Max continue de donner le tempo, après une petite photo de groupe (ce n’est certes pas un 2000, Sarenne, mais c’est joli quand même). Il demande à toutes et tous de faire très attention dans la descente de Sarenne, qui est technique et piégeuse par endroits, avec des épingles surgissant de nulle part. Je ne l’ai jamais faite en voiture, aussi je me lance avec circonspection mais en prenant tout de même un maximum de plaisir et de vitesse là où la visibilité est bonne !

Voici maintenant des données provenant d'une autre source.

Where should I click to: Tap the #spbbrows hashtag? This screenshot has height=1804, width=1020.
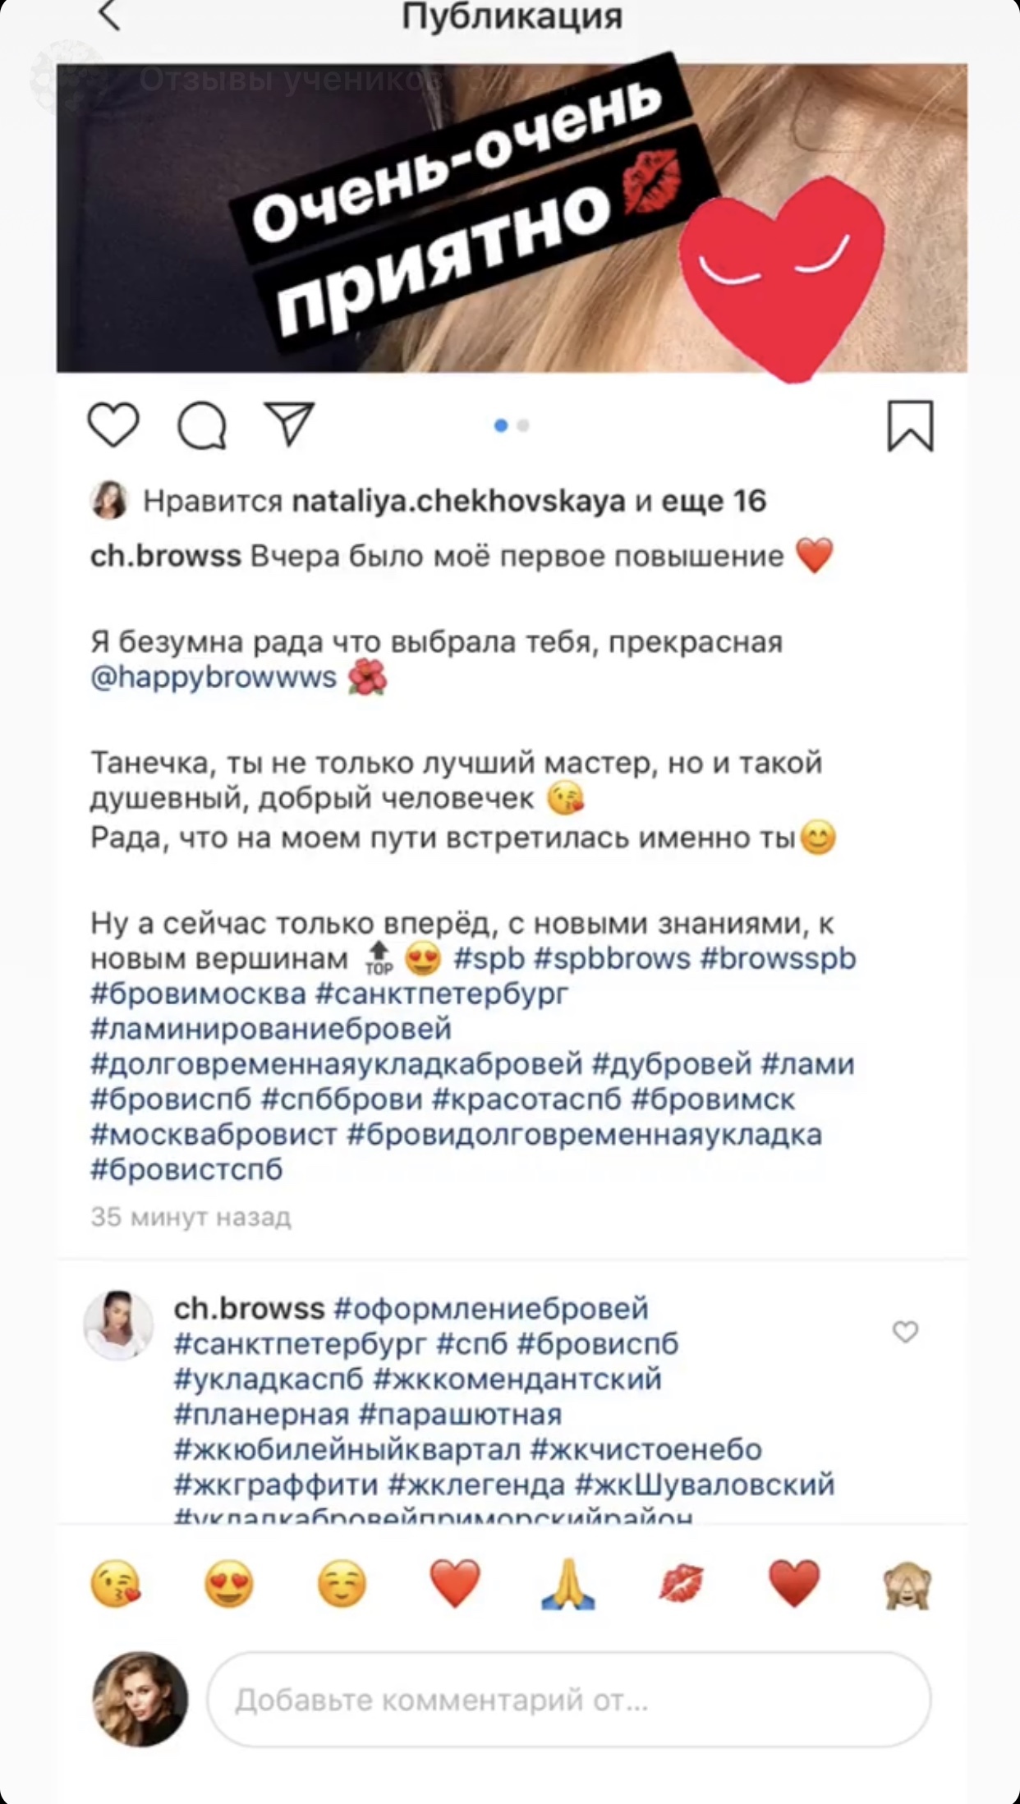(x=612, y=958)
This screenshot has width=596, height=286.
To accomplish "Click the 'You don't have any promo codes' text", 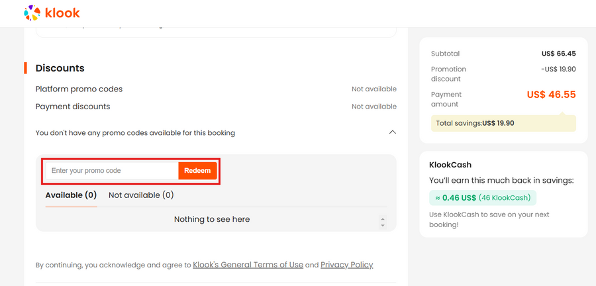I will pyautogui.click(x=135, y=133).
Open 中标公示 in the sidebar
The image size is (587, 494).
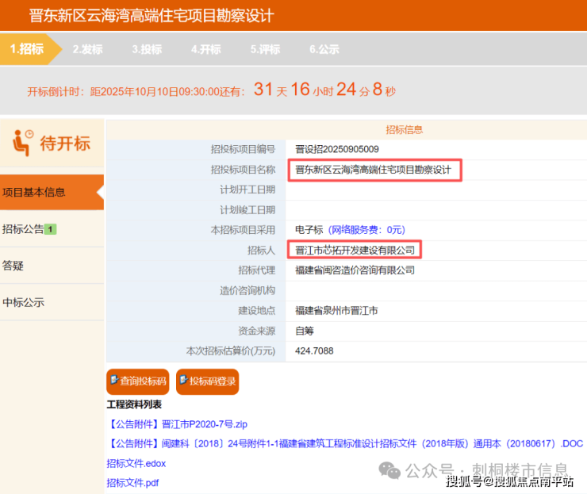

Quel pied ! Nous nous retrouvons toutes et tous à Clavans-le-Haut, entiers et intacts. Max nous remercie pour la prudence et c’est parti pour la suite de la descente, se faisant désormais sur un billard large et offrant une belle visibilité. Tout le monde se fait plaisir à tracer de belles lignes et à profiter de cette vitesse gratuite, avant un petit raidard des familles pour remonter sur Mizoën et une descente tout aussi raide à suivre jusqu’à la route principale faisant la jonction entre Bourg d’Oisans et Briançon.

La bonne nouvelle, c’est qu’on est samedi. La mauvaise nouvelle, c’est qu’on est samedi. D’un côté, pas de gros camions et autres semi-remorques. De l’autre, toujours du monde sur la route mais… il y a toujours du monde sur cette route de toute façon. Quelques tunnels sont malheureusement présents et force a été de constater à quel point les automobilistes sont globalement cool en dehors des tunnels mais totalement débiles dès qu’ils y pénètrent. Totalement. Débiles. Et ça s’étonne après qu’on cherche à limiter leur capacité de nuire.

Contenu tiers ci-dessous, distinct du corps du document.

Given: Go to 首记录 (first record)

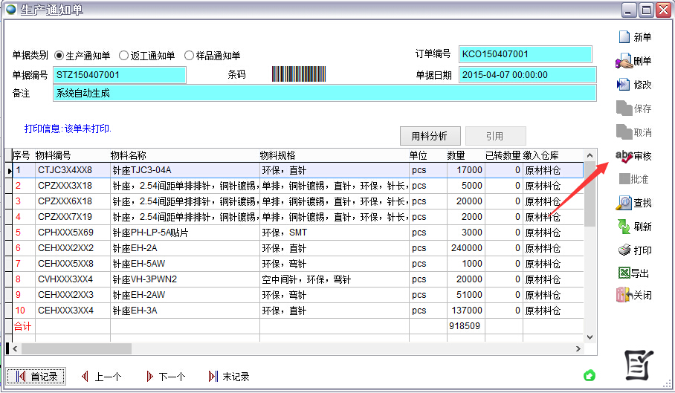Looking at the screenshot, I should coord(36,377).
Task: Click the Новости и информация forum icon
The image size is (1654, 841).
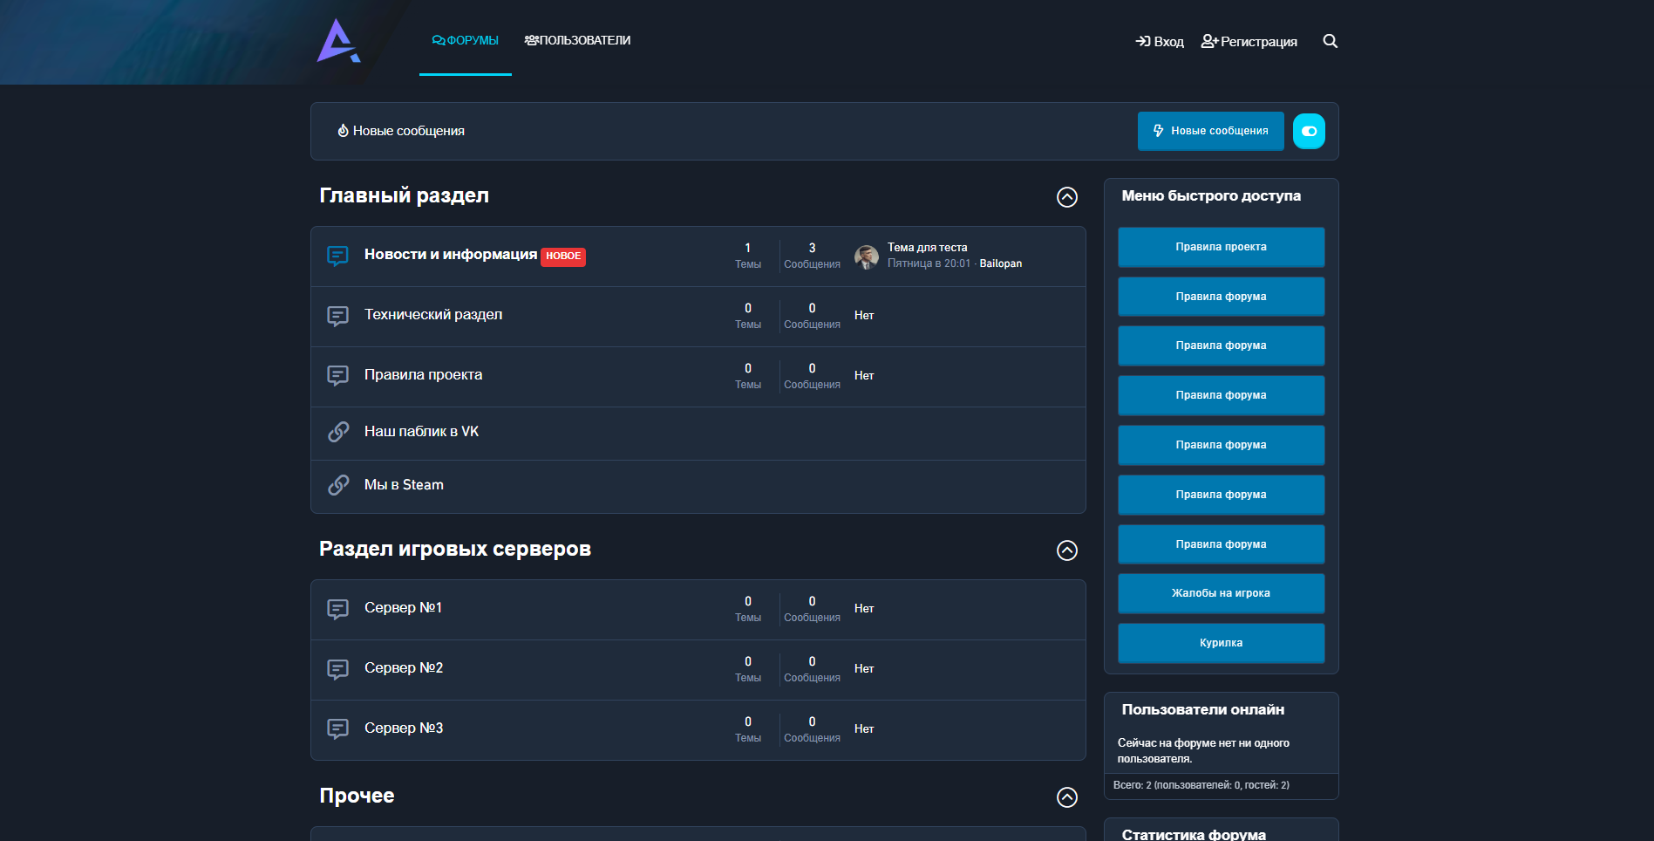Action: coord(337,256)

Mais trêve de digression : la montée du col du Lautaret est longue, très longue. Elle n’est pas pentue outre mesure en revanche mais elle change régulièrement de rythme, compliquant le pédalage et demande donc une bonne gestion de l’effort. J’ai l’impression de ne pas trop mal m’en tirer au début, retrouvant mes jambes du matin, sans douleurs ! Malheureusement, un changement de rythme et une plus forte pente juste avant le village de la Grave va réveiller tout cela et me crucifier.

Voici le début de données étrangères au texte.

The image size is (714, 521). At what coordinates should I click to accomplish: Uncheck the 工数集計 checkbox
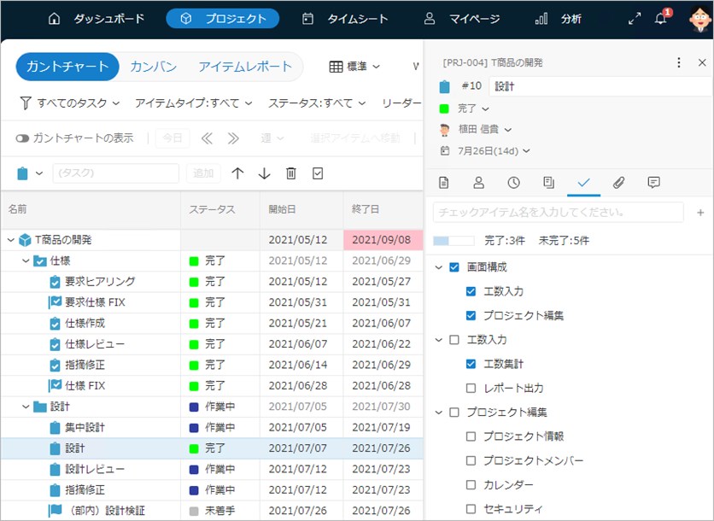coord(471,364)
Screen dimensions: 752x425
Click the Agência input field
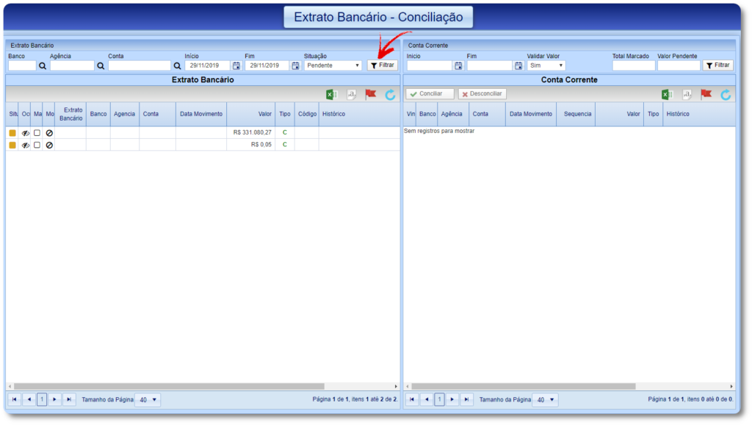(72, 65)
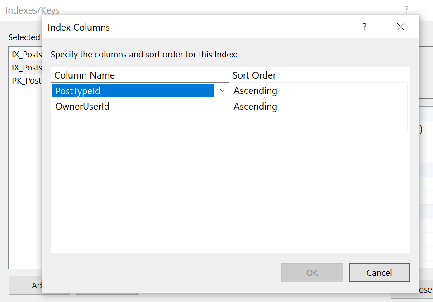This screenshot has width=433, height=302.
Task: Click the empty third-row sort order cell
Action: [318, 122]
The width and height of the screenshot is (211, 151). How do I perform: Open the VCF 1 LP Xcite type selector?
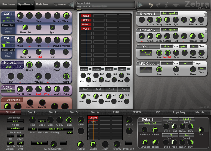pos(8,91)
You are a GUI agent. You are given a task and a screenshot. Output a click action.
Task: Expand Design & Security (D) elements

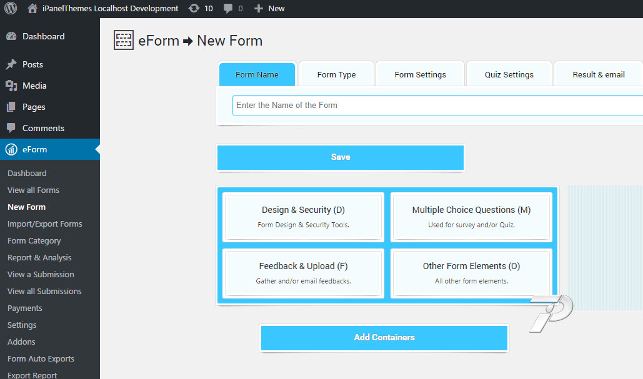pyautogui.click(x=303, y=216)
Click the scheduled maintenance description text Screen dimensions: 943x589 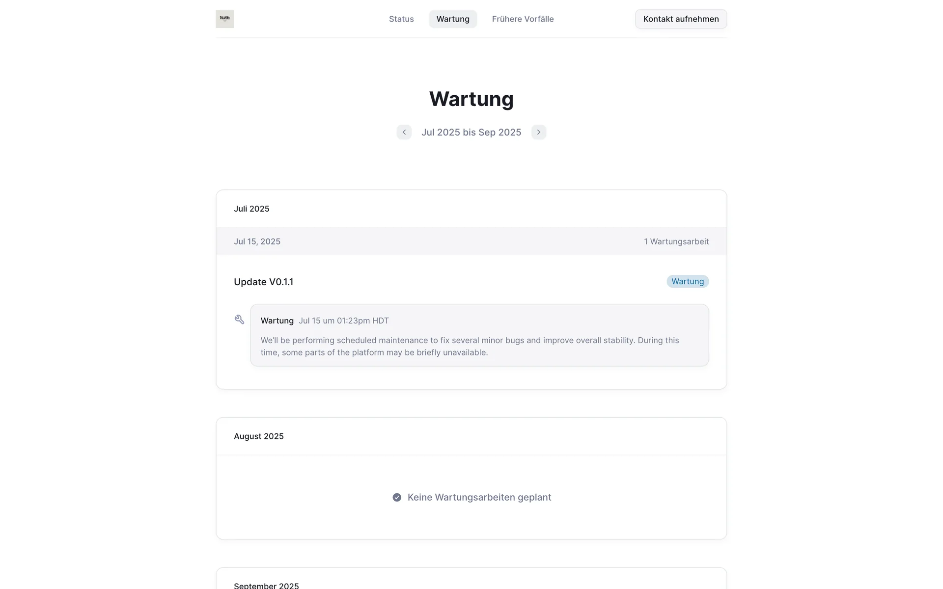470,346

Je suis contraint de m’arrêter un temps dans le village, mangeant mon sandwich du matin et dégommant deux bidons d’eau tout en alternant entre position assise et marche légère, mon corps n’arrivant pas à me dire ce qu’il préfère pour gérer la douleur ! Cela finit par se calmer et je reprends doucement la route. Les paysages sur les hauteurs de la Grave, avec la Meije en fond, me permettent de penser à toute autre chose que l’éventuel retour de la douleur !

Après Villar-d’Arène, je rattrape un peu de monde et du monde me rattrape et me dépasse également. Le Lautaret approche et je sens que je lutte de nouveau contre moi quand Gérald me rattrape. Nous entamons la discussion, nous parlons de douleur mais aussi de plein d’autres choses et Gérald reste à mes côtés jusqu’au Lautaret. Je lui ai déjà dit mais je le redis : merci à lui car je ne sais pas si j’aurais réussi à tenir jusqu’au col tant la douleur reprenait le dessus et que mon mental commençait à me dire que bon, l’Alpe d’Huez, c’était déjà très bien…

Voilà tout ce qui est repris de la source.